Andrew Davidson was quoted in a National Mortgage News article titled "Fannie-Freddie overseer puts squeeze on $50B bond market."
A bond market once thought to be key to the futures of Fannie Mae and Freddie Mac — and the roughly $5 trillion of home loans they backstop — could instead find itself on the scrap heap due to their own regulator.
In the past several years, so-called credit-risk-transfer securities have been a primary way for government-controlled Fannie and Freddie to offload the risk of borrowers defaulting on their mortgages to private investors.

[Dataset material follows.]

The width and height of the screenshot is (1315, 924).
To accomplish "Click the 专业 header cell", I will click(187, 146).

The market value of such assets, known as CRT, has grown to about $50 billion, with mutual funds, hedge funds and real-estate investment trusts among investors snatching up the bonds.

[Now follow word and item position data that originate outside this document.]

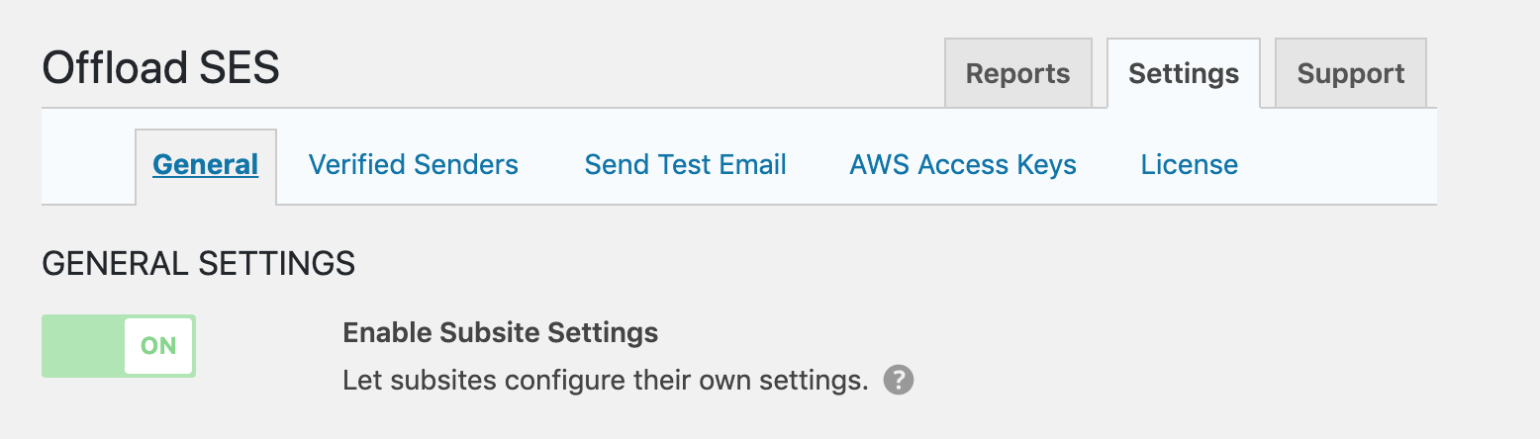View the License section

[1190, 165]
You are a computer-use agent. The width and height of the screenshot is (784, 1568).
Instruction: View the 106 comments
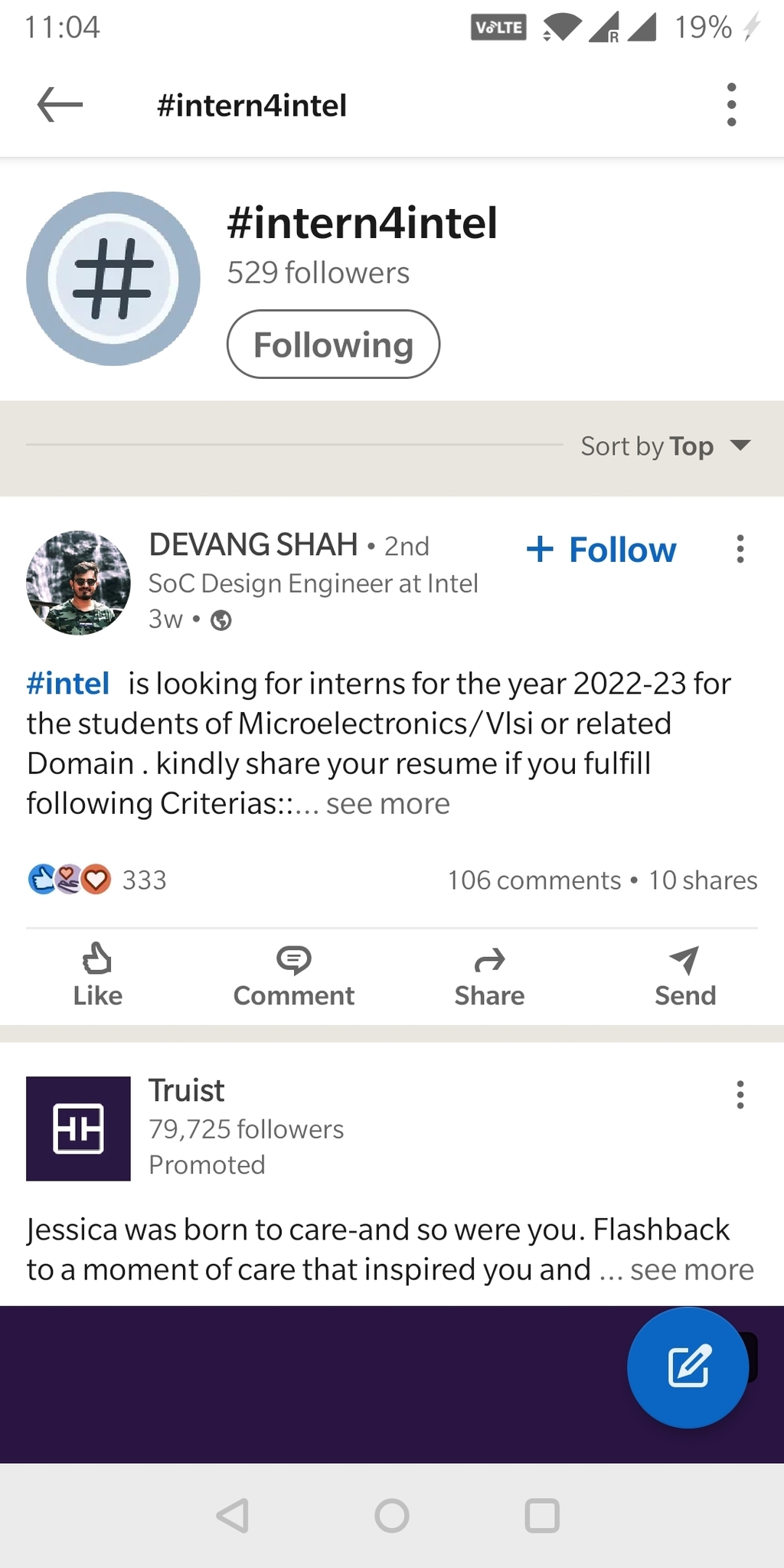click(534, 880)
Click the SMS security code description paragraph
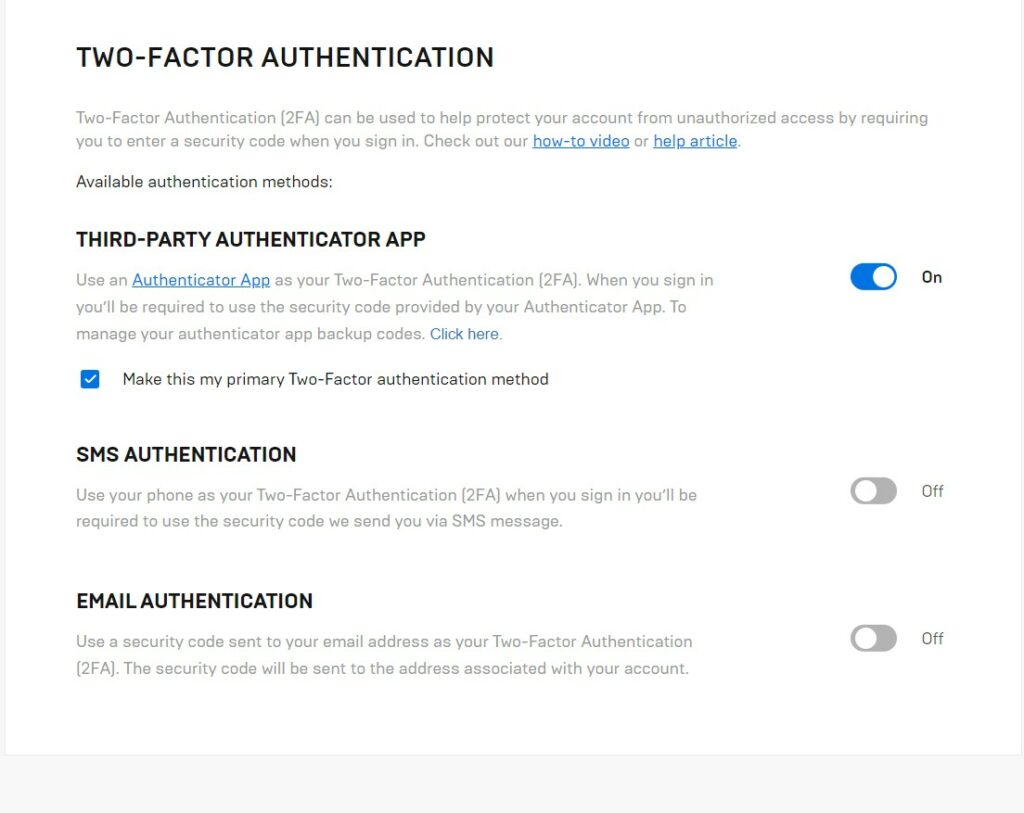1024x813 pixels. click(x=386, y=508)
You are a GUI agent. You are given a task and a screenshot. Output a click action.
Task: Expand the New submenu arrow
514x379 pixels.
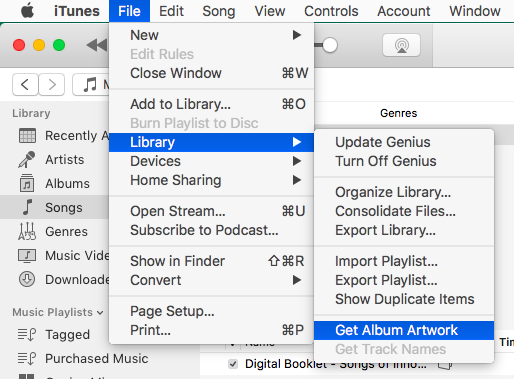[x=297, y=35]
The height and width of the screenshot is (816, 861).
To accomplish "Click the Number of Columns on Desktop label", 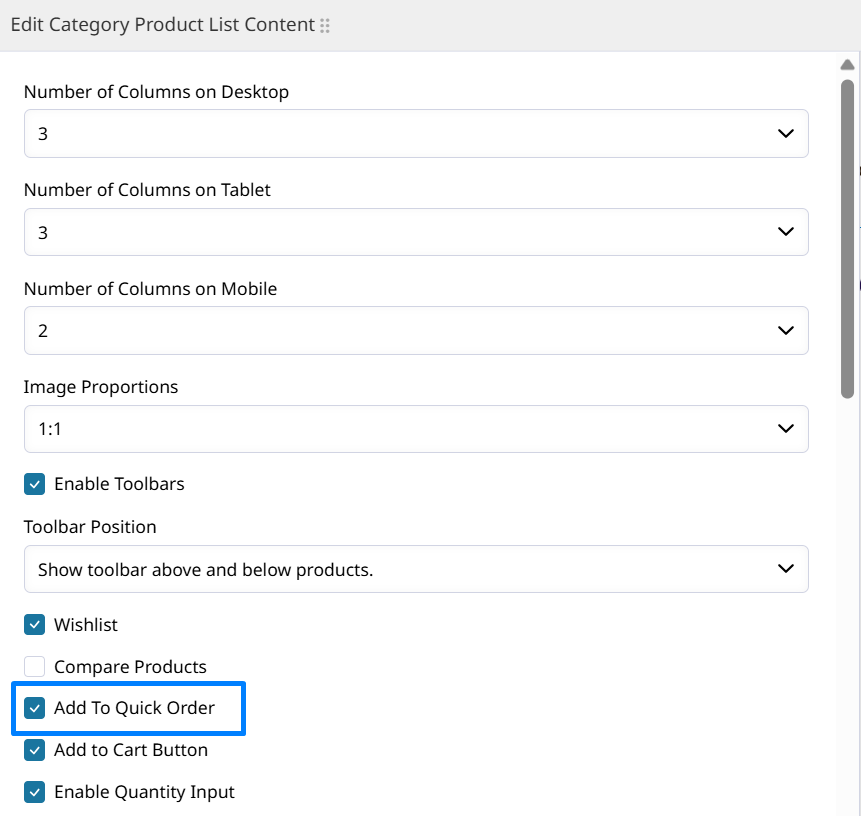I will [156, 92].
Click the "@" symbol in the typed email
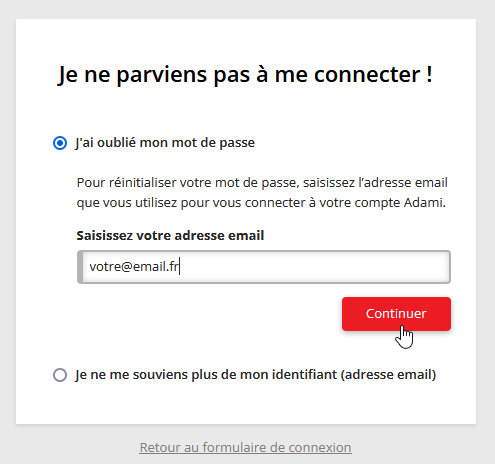The width and height of the screenshot is (495, 464). pos(127,267)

Some former government officials and housing-finance executives have even loftier ambitions and believe the swelling CRT market can largely eliminate the likelihood that U.S. taxpayers would ever again bail out Fannie and Freddie, as they did during the 2008 crisis.

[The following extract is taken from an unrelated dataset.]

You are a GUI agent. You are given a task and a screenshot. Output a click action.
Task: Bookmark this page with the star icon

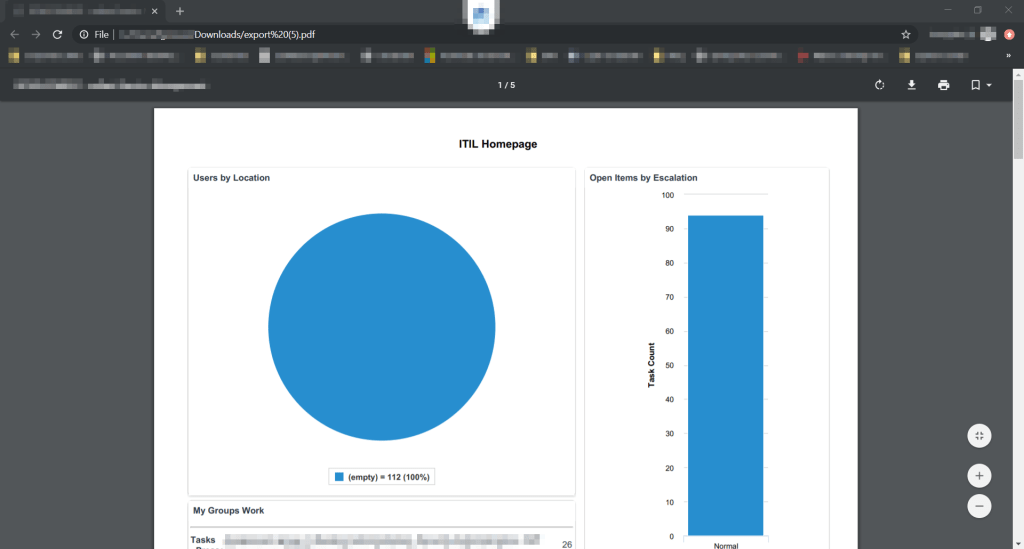906,34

But a new rule proposal by the Federal Housing Finance Agency, which regulates the mortgage giants, would drastically cut Fannie and Freddie’s incentive to continue selling the bonds. The move would likely shrink the market significantly, in effect leading the companies to keep as much risk as they did when the housing market collapsed more than a decade ago, according to the proposal’s detractors.